* _To do_:
Look through the data below for the line with "Jalostuskäyttö [tab] (64, 731)", and transcribe it exactly together with each line after it up to and including the line with "Jälkeläiset [tab] (53, 668)". Give nothing else.
- - - - - - -
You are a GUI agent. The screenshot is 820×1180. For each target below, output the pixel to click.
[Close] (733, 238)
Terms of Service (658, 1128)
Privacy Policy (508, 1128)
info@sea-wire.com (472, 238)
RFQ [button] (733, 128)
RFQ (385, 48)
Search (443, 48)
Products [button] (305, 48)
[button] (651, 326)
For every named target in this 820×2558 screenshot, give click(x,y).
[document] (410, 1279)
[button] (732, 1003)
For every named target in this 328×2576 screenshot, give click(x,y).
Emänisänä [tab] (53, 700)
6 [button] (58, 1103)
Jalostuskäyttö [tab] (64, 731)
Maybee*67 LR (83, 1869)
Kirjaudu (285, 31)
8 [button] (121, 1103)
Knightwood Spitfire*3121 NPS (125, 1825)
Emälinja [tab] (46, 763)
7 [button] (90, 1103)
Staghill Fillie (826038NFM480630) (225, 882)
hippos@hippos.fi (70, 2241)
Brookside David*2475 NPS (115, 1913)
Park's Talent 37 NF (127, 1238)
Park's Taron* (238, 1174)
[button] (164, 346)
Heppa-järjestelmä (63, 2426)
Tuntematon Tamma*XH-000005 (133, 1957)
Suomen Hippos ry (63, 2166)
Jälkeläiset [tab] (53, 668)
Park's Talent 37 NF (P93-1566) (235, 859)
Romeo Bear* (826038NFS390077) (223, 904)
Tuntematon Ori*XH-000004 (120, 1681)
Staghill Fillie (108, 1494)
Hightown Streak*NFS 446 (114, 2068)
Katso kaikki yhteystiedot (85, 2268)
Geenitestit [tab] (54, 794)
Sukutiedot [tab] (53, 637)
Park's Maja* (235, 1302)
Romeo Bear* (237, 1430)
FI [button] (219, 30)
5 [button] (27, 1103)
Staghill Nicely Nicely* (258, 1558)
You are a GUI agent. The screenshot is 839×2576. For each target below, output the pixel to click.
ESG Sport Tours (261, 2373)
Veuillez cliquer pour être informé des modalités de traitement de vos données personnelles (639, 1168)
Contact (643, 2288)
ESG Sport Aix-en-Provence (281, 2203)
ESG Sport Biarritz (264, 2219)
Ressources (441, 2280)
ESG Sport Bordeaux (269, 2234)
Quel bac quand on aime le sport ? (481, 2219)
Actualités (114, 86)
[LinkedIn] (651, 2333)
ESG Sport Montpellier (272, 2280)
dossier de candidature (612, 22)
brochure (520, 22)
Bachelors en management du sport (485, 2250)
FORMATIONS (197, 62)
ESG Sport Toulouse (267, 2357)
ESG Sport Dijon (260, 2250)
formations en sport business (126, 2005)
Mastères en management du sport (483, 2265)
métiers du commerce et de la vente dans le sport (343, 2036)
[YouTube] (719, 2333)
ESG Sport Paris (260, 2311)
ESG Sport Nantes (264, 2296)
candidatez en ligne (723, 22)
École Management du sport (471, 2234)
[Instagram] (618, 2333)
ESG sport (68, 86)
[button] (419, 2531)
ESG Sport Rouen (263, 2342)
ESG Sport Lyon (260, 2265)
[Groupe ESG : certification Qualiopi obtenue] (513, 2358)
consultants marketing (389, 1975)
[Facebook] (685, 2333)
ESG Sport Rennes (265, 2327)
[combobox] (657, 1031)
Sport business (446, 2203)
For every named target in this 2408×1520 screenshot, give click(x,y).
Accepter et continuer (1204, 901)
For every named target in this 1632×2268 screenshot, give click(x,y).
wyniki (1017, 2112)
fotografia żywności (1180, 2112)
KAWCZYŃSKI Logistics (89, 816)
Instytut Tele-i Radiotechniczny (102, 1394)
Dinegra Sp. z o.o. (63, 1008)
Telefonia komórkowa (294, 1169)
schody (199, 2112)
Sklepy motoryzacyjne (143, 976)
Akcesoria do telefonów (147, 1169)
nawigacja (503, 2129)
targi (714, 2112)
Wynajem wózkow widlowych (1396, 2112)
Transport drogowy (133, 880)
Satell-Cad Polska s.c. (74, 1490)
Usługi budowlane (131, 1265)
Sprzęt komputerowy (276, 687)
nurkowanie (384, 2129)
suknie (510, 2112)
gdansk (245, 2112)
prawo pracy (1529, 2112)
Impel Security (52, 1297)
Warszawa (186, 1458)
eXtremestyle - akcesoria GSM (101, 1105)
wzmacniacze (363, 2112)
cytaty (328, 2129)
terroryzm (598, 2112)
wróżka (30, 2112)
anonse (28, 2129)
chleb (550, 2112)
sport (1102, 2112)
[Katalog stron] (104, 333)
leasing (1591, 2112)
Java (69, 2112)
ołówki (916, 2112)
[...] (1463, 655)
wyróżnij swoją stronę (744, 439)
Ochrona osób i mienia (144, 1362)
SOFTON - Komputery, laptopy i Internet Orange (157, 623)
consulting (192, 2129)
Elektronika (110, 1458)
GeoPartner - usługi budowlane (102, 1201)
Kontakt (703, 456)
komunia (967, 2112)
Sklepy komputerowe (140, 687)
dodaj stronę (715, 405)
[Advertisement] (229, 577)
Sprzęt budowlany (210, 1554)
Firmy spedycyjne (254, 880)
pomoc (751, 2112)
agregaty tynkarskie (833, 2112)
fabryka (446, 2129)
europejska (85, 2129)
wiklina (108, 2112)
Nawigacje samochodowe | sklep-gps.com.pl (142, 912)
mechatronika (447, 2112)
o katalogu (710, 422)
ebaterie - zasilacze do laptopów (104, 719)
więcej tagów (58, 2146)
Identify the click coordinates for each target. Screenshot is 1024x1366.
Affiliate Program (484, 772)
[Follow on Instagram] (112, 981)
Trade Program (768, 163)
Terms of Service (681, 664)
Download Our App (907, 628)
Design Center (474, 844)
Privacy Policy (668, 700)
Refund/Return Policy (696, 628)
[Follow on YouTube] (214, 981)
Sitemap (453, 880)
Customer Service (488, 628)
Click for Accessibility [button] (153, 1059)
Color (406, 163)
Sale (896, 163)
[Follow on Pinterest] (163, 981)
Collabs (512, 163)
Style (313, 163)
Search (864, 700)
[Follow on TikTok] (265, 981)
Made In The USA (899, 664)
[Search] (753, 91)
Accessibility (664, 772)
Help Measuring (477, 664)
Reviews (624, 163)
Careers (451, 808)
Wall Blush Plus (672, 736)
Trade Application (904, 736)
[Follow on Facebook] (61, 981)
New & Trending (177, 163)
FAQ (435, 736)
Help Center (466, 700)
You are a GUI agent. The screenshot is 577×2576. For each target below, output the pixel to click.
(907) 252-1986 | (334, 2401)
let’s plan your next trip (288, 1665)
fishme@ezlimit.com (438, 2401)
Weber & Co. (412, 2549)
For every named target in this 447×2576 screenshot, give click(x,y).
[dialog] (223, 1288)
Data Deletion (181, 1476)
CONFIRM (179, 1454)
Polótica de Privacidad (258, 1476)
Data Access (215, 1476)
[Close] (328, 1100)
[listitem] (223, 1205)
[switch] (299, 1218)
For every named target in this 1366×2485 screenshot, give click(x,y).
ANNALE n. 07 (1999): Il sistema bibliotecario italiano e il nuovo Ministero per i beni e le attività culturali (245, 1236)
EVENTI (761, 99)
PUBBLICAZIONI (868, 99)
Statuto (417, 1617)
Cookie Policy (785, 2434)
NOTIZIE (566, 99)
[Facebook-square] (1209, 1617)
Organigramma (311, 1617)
- - - - - - -
* _Task solution_:
Jalostuskäyttö [tab] (64, 731)
Maybee*67 LR (83, 1869)
Kirjaudu (285, 31)
8 [button] (121, 1103)
Knightwood Spitfire*3121 NPS (125, 1825)
Emälinja [tab] (46, 763)
7 [button] (90, 1103)
Staghill Fillie (826038NFM480630) (225, 882)
hippos@hippos.fi (70, 2241)
Brookside David*2475 NPS (115, 1913)
Park's Talent 37 NF (127, 1238)
Park's Taron* (238, 1174)
[button] (164, 346)
Heppa-järjestelmä (63, 2426)
Tuntematon Tamma*XH-000005 (133, 1957)
Suomen Hippos ry (63, 2166)
Jälkeläiset [tab] (53, 668)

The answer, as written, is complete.